Go through the material underneath and show every line where the string "computer" occurs.

▸ Excerpted records:

^^^^^^^^

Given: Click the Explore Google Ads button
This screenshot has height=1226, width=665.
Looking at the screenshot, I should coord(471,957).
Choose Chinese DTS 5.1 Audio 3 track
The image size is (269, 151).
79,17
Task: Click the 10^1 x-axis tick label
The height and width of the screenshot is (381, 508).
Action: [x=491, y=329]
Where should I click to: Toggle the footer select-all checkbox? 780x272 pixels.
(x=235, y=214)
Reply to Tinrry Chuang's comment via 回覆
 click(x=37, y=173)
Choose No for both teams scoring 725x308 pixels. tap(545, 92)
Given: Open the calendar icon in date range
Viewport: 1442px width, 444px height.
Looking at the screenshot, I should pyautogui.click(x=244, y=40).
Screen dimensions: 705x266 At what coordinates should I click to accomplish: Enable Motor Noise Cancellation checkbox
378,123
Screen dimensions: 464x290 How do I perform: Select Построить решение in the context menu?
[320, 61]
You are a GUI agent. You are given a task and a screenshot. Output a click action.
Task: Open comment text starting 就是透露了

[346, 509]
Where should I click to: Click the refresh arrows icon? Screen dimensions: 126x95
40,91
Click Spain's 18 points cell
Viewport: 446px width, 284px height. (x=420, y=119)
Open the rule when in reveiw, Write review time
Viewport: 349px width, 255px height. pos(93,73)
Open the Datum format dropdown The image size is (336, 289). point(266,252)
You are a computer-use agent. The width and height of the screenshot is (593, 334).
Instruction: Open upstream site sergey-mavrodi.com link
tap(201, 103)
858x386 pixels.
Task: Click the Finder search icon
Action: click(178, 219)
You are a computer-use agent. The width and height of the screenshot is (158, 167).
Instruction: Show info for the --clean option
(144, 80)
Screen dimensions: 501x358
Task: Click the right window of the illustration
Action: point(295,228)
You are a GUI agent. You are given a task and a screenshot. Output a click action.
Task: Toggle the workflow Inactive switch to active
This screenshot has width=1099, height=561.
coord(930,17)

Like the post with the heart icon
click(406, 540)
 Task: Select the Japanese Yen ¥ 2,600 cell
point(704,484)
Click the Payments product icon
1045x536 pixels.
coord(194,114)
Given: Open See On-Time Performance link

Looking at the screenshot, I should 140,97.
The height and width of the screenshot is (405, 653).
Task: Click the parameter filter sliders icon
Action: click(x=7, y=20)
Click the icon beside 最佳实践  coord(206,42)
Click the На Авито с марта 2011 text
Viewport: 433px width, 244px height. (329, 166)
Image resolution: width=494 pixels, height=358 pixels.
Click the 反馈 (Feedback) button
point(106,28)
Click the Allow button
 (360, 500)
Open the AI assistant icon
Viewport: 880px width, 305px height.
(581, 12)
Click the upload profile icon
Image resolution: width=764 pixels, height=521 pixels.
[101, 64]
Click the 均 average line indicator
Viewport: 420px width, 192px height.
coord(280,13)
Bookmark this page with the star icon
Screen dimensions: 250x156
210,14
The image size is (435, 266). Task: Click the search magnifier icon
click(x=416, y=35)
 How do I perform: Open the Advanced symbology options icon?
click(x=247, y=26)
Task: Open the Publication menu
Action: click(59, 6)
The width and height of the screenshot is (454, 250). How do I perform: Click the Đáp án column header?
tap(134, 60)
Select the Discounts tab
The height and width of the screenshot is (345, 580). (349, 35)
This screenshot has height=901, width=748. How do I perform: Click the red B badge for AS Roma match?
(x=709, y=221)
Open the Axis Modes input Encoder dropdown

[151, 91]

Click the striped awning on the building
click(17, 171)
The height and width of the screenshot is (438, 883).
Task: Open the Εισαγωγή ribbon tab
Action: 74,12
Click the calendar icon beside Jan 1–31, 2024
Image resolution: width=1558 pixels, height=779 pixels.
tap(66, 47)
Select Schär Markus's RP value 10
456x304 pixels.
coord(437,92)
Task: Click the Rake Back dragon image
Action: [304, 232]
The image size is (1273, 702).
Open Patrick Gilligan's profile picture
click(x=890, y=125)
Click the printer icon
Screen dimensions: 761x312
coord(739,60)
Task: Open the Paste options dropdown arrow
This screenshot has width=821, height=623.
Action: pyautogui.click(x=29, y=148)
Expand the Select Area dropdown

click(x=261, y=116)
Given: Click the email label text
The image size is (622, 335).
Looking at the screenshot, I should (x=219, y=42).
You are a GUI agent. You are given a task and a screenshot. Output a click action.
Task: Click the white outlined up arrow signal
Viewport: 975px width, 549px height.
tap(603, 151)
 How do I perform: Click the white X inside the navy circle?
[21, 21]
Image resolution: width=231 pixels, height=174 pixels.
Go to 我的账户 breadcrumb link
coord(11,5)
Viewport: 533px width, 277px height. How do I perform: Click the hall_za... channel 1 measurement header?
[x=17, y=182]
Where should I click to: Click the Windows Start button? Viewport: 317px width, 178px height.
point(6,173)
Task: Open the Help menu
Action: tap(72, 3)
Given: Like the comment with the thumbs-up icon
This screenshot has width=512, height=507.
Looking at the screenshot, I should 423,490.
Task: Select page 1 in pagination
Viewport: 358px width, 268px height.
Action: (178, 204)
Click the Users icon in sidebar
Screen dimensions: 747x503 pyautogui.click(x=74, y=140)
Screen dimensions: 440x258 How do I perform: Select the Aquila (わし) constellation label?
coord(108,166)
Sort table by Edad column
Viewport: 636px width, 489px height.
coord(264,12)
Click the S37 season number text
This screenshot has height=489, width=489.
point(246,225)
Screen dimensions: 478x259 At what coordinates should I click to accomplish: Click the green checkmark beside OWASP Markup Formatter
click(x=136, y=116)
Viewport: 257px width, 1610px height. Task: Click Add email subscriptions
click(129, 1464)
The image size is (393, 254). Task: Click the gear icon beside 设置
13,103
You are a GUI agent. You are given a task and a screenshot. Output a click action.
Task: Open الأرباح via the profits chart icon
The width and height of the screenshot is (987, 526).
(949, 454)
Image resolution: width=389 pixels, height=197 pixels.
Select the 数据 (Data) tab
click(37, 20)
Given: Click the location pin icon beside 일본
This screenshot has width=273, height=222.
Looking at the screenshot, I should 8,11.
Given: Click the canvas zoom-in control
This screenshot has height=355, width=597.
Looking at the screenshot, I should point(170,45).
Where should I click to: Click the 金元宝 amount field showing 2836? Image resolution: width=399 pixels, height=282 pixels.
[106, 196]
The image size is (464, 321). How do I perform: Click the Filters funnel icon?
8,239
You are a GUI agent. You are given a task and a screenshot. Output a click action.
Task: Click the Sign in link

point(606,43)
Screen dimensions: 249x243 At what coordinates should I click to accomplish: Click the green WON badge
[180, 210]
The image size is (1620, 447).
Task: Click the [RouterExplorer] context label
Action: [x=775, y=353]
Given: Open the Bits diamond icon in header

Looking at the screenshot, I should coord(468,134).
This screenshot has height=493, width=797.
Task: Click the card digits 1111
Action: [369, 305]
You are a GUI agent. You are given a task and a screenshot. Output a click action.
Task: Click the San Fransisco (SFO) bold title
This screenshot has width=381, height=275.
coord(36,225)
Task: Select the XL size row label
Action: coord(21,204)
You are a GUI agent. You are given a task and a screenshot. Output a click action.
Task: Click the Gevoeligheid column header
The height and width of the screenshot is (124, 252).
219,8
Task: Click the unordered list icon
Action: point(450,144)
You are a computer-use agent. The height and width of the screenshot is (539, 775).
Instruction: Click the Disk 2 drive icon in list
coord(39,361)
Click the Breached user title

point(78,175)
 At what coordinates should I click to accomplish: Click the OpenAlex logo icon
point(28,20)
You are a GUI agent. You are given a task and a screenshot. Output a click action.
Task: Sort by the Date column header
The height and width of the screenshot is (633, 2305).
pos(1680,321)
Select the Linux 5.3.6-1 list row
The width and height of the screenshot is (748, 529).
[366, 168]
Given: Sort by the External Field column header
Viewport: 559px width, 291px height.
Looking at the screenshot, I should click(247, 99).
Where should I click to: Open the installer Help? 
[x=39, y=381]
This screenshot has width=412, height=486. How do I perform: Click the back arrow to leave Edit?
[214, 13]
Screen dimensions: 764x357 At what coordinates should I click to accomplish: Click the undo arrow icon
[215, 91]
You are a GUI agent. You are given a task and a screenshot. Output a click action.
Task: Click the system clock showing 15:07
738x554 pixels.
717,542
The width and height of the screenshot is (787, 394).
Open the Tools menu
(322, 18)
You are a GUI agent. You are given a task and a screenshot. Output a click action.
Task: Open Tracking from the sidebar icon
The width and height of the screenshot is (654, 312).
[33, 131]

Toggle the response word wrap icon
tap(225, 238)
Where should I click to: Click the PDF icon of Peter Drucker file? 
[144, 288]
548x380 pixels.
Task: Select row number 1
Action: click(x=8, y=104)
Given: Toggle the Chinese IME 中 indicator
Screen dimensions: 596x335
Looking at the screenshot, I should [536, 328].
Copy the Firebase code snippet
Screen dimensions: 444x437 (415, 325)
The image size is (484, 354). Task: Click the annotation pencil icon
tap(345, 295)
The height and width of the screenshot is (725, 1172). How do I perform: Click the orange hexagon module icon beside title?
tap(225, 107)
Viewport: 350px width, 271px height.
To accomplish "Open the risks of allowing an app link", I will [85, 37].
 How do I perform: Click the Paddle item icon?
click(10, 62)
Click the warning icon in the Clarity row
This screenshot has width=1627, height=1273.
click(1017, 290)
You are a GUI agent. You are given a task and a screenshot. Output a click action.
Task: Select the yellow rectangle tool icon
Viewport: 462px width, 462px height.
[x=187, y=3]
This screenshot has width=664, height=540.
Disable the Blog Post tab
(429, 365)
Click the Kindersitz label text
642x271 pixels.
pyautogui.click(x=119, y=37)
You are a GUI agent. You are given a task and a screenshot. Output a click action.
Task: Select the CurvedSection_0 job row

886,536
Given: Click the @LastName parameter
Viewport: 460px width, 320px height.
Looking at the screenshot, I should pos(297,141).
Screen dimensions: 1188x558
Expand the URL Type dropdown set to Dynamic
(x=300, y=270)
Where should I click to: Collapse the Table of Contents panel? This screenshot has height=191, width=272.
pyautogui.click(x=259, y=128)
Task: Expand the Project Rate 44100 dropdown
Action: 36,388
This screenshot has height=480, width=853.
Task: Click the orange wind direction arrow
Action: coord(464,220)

^^^^^^^^

▸ Expected output:
You are a computer-use agent. The width and height of the screenshot is (593, 334).
You are a computer-use agent. The width and height of the screenshot is (158, 167).
You are a computer-use agent. The height and width of the screenshot is (539, 775).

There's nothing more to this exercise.